Parents can usually tell if their child has a fever by feeling their forehead. People have tried similar methods with their cat, by feeling their ears or nose. Alas, if it were only this simple. As a feline practitioner, I’ve examined thousands of cats with fevers.
Although some cats with fevers clearly have ears that feel noticeably warmer to the touch, the majority of febrile cats have normal temperature ears, while some normal cats appear to have overly warm ears (probably due to being nervous in the exam room). As for the nose, there is no correlation between the degree of wetness or dryness and body temperature.
Most febrile cats are weak or lethargic, have a poor appetite and may appear to have an increased respiration rate, but there are no consistently telltale signs. The only sure way to know if a cat has a fever is to take his temperature. This is best performed with a pediatric rectal glass or digital thermometer. I prefer digital thermometers because cats are impatient, and these thermometers are faster. Avoid mercury thermometers.

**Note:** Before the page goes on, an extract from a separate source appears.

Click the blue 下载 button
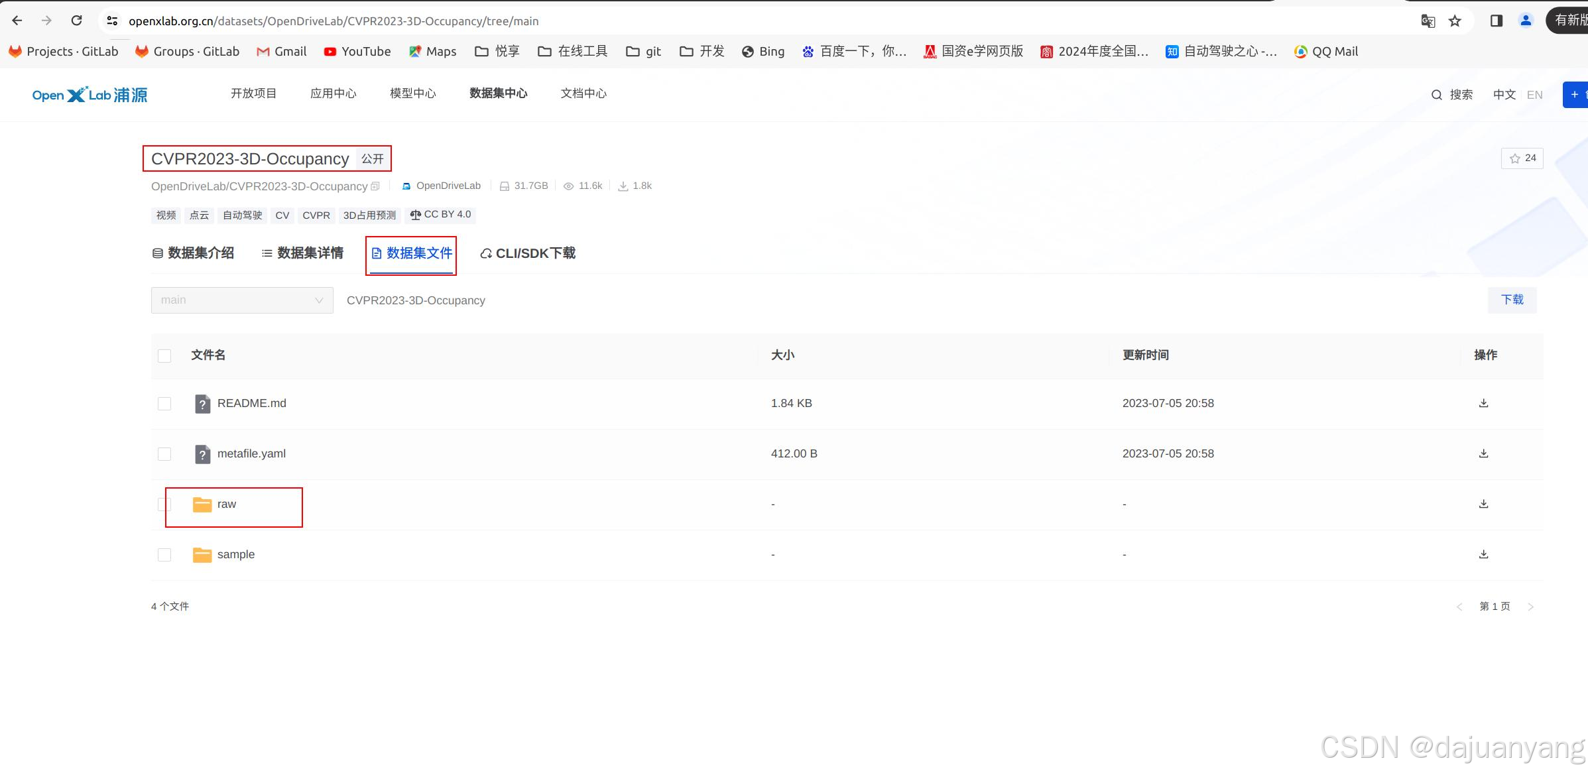The width and height of the screenshot is (1588, 773). coord(1512,300)
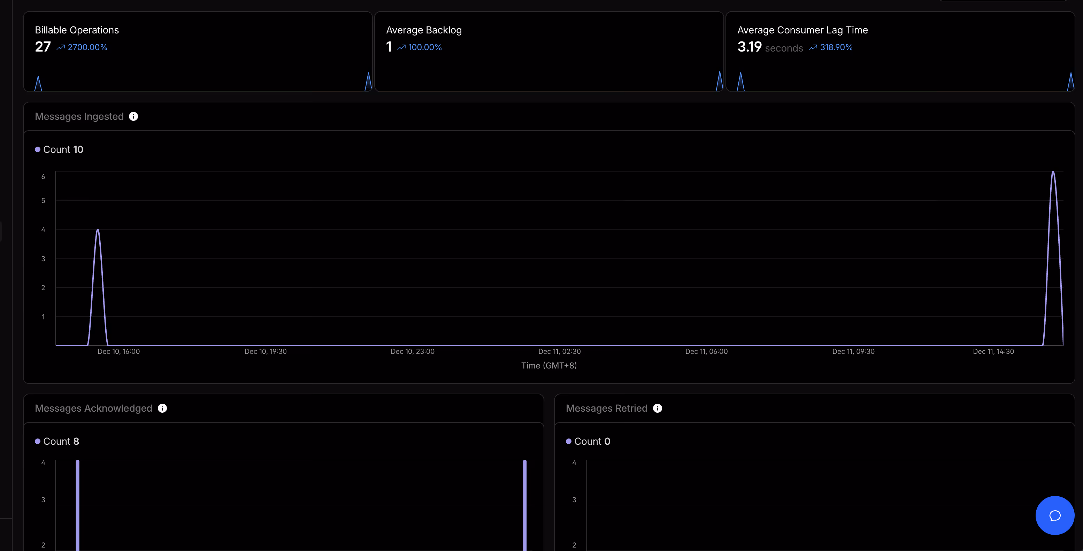Select the Average Consumer Lag Time card
The height and width of the screenshot is (551, 1083).
tap(900, 51)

Taking a cat’s temperature is a two-person job. One person gently restrains the cat while the other person inserts the thermometer about 1 inch into the rectum. Use liberal amounts of petroleum jelly, and leave the thermometer in for two minutes (or until the digital thermometer beeps). The normal temperature for a cat at home is 100 to 102.5 degrees Fahrenheit. Anything higher than that should be discussed with your veterinarian. Never give a cat aspirin, acetaminophen, or ibuprofen, under any circumstances.
Common causes of a fever
1/ Infectious disease(s)
2/ Inflammatory conditions
3/ Immune-mediated disorders
5/ Adverse drug reactions
Infectious causes are the most common reason for a fever of unknown origin (FUO). Cancer is less common, and FUO due to immune-mediated diseases is rare in cats. Most cases of FUO are caused by a common illness presenting in an unusual fashion.